Chapter 11 : Perubahan kecil (2)

30 5 4
                                    

           Rani termenung, ia memikirkan bagaimana nasib mamanya. Ia takut sekali jika operasi yang dijalankan oleh mamanya gagal dan menimbulkan efek saping yang sangat fatal. Rani tak henti-hentinya memanjatkan doa sepanjang jalan untuk kesembuhan mamanya.

      Ia tidak ingin kehilangan orang yang ia sayangi ke dua kalinya, cukup papa dan abangnya yang pergi dahulu, jangan ambil mamanya karena impian rani untuk membahagiakan mamanya belum tercapai.

        Berkali-kali rani mengecek handphonenya, ia pun menghembuskan nafas panjang pertanda ia sangat gusar dan sedang menanti suatu pesan. Rani pun semakin gelisah sejak ia berangkat ke bandara sampai ia sudah berada di bandara belum ada tampak-tampak sms muncul di layar handphone Rani.

       Rani pun sangat gusar saat ini ia berada di bandara untuk terbang menuju tempat tujuan, perawat ibunya pun yang mengetahui Rani sangat gelisah hanya tersenyum, ia sangat menyayangi Rani bagaimanapun juga Rani telah ia asuh sejak kecil.

       "Ran, ayo kita check-in dulu, nanti baru kita duduk lagi" ucap perawat ibunya dengan hati-hati, Rani pun yang mendegarnya pun menatap perawat tersebut dengan tatapan gusar, perawat tersebut pun tersenyum dan mengelus pucuk kepala Rani dengan lembut. 

     "Eh?Iya bu" jawab Rani berjalan mengikuti perawat mamanya.Mata rani pun tidak berhenti menyapu kesemua arah di tempat itu, ia tetap mempunyai keinginan yang sangat kuat.

   Rani pun mempercepat langkahnya setelah mendengar  namanya disebut dan pandangan Rani pun tidak sengaja melihat Satria mengantar Salwa untuk kembali ke Padang.

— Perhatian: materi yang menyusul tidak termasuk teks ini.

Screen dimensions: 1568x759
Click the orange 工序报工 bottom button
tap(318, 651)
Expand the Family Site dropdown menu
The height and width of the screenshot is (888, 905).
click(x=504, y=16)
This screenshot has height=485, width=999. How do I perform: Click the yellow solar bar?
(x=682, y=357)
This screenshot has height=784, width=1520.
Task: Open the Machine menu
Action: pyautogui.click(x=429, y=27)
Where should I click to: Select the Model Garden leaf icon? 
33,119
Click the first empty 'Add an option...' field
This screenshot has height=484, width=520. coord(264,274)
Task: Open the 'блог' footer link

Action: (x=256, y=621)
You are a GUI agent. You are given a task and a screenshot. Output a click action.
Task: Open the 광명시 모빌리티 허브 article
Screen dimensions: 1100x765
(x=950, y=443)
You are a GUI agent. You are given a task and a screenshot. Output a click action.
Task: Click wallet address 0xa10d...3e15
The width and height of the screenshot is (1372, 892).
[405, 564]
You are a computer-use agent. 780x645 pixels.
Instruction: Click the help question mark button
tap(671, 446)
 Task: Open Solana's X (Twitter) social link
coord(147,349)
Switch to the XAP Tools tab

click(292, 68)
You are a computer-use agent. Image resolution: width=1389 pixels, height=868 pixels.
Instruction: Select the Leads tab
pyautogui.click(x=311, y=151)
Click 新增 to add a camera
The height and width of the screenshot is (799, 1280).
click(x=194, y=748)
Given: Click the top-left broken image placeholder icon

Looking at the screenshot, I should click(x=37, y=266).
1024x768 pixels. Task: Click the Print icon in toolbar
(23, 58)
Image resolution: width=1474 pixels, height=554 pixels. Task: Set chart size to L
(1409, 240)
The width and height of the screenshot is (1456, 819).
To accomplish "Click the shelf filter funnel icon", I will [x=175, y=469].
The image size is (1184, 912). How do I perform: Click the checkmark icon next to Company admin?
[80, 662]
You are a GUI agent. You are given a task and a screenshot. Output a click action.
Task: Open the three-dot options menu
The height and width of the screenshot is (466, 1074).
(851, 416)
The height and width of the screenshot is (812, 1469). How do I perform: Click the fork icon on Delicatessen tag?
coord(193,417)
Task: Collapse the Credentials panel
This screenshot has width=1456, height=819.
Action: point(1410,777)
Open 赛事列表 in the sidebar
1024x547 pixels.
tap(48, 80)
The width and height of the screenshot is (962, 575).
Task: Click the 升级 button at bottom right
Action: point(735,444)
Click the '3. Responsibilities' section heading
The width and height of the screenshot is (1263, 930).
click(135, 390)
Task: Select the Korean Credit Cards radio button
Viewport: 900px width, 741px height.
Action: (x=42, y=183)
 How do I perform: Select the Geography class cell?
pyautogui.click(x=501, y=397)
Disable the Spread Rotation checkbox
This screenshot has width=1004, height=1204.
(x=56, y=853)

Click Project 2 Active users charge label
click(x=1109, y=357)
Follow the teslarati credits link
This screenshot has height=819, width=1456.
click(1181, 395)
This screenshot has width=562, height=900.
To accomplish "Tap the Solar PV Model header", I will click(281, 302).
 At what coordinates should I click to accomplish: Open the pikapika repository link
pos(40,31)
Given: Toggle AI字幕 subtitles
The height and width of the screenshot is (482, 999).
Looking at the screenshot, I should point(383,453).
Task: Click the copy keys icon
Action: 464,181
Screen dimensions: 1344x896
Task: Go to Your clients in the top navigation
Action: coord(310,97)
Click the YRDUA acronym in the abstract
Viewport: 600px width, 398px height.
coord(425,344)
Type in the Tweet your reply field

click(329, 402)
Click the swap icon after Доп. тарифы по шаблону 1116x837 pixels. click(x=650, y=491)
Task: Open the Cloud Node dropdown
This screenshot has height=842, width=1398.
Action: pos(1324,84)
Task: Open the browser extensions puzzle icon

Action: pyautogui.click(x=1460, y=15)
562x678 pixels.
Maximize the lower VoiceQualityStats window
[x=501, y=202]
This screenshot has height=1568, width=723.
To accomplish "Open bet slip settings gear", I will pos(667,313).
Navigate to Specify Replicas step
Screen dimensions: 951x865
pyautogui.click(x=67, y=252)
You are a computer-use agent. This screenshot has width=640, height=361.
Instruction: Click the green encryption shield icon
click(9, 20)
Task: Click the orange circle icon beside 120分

        Merasakan adanya suatu benda yang sudah berkumpul di dalam matanya, dengan cepat ia hapus benda tersebut dengan sangat kasar, setelah itu ia pun berlalu dan menuju seseorang yang tengah menunggu dirinya di depan sana.

#####

        "Ran, yuk kita kedalem" ucap perawatnya menarik koper yang ia bawa. "Iya bu" jawab Rani singkat sambil membuntuti langkah perawatnya, "manggilnya ibu aini aja ya Ran, nggak usah manggil perawat mama" ujar ibu Aini sambil merapihkan barang-barang yang dibawa oleh dirinya dan juga barang Rani. 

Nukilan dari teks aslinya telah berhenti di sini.